[Collected data]
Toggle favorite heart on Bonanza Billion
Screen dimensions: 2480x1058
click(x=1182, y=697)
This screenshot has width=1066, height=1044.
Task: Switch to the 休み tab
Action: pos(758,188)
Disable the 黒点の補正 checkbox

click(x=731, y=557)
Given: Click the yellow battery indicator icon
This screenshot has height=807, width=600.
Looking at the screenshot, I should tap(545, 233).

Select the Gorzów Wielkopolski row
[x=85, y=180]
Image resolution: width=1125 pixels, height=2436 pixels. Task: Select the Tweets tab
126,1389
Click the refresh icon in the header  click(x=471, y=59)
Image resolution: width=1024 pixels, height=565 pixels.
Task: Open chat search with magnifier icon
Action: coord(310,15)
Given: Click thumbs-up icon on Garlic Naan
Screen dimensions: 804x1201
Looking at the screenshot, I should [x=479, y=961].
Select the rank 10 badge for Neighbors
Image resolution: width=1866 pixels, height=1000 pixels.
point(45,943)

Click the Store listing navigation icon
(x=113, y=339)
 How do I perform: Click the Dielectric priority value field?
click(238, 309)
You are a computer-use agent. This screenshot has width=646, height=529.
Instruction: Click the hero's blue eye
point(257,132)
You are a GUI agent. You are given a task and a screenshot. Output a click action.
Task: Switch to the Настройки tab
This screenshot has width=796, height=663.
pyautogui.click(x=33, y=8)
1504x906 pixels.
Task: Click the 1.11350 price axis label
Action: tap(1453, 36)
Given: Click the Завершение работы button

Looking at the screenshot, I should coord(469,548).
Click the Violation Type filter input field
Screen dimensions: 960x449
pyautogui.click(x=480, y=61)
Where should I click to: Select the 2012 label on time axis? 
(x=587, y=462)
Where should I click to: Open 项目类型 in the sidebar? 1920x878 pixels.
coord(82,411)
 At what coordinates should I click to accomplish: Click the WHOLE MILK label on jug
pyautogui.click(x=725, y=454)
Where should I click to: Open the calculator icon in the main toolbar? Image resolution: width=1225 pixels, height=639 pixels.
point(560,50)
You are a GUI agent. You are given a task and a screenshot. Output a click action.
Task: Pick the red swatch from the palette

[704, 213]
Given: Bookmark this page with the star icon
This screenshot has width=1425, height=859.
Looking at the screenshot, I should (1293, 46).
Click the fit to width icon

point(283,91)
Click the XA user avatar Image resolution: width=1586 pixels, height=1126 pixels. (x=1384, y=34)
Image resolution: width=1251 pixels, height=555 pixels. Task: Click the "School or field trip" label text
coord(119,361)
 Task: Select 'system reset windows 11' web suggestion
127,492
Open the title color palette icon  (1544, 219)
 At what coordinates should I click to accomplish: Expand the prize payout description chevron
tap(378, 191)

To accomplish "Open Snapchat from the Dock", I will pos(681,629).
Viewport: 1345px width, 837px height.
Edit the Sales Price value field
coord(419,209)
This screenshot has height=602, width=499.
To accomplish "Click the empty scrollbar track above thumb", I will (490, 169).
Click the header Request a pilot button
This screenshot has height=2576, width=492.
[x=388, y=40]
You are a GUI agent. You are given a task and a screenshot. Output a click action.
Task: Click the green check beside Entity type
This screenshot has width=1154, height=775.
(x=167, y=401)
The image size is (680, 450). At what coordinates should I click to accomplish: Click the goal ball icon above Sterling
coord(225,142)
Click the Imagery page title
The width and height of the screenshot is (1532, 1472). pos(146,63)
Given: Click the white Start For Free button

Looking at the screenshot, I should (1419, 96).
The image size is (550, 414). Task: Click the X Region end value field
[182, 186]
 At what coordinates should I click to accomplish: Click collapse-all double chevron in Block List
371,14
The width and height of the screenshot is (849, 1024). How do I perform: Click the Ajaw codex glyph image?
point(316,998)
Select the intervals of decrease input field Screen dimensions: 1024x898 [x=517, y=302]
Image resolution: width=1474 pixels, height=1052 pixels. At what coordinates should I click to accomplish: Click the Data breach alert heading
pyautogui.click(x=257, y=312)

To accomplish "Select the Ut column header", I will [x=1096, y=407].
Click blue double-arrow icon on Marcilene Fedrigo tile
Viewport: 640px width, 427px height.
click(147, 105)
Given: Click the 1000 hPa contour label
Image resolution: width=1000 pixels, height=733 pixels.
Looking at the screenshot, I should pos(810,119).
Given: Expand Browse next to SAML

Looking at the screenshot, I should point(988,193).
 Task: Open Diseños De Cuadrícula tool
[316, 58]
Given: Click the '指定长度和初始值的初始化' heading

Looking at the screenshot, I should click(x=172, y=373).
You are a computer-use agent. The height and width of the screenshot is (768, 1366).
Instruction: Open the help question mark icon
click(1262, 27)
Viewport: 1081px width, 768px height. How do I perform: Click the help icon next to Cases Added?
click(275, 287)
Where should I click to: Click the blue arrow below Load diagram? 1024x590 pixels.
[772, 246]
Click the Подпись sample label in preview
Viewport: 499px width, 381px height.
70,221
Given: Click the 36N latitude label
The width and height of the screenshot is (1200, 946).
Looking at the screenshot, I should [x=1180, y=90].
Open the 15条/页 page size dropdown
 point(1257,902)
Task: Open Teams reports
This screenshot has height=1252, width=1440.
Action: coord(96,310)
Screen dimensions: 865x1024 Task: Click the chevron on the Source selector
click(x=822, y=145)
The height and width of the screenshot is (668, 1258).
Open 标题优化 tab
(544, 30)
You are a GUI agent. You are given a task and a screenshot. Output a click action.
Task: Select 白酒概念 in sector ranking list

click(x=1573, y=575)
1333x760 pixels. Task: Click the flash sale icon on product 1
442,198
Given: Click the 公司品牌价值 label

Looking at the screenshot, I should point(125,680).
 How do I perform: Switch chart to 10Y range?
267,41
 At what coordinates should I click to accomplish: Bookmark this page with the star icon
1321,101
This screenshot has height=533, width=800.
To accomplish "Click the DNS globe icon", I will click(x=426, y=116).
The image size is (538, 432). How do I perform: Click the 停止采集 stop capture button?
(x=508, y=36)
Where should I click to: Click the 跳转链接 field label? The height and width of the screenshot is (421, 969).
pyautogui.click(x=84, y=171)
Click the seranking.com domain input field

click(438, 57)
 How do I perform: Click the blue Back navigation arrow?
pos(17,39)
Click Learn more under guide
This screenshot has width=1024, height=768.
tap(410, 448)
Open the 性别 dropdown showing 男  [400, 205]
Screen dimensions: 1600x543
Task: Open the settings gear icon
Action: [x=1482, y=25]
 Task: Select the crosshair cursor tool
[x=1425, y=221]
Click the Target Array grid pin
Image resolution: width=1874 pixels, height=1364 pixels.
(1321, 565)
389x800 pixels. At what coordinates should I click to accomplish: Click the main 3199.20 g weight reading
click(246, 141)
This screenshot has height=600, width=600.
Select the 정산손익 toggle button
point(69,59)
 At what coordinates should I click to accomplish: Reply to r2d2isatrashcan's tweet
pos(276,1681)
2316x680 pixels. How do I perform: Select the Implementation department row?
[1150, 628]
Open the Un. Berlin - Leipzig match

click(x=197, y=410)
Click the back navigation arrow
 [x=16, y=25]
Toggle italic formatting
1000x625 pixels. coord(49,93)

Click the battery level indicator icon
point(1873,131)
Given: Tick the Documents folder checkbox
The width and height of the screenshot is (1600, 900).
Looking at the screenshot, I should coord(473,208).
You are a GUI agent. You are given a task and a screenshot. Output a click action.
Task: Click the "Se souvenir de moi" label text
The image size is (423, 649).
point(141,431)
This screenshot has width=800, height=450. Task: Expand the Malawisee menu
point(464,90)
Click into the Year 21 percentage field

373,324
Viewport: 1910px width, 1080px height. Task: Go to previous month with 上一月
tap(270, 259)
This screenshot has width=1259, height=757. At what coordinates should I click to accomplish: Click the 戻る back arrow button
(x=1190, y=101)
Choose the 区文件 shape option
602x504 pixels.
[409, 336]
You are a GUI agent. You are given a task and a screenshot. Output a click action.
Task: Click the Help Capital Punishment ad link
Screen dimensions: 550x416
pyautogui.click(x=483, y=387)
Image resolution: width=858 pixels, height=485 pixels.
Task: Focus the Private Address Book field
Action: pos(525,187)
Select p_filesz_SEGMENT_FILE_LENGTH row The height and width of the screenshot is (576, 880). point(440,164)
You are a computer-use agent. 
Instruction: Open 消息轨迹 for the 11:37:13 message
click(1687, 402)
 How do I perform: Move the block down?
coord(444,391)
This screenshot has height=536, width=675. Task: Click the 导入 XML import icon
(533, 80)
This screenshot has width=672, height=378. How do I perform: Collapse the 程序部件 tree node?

[HOW TO COMPLETE THIS TASK] All that should be written out is the stretch of lines above between the one holding "Given: Bookmark this page with the star icon" and the one holding "Click the XA", inclusive, exactly as given.

[OUTPUT FOR THIS EXERCISE]
Given: Bookmark this page with the star icon
This screenshot has width=1425, height=859.
Looking at the screenshot, I should (1293, 46).
Click the fit to width icon

point(283,91)
Click the XA user avatar Image resolution: width=1586 pixels, height=1126 pixels. (x=1384, y=34)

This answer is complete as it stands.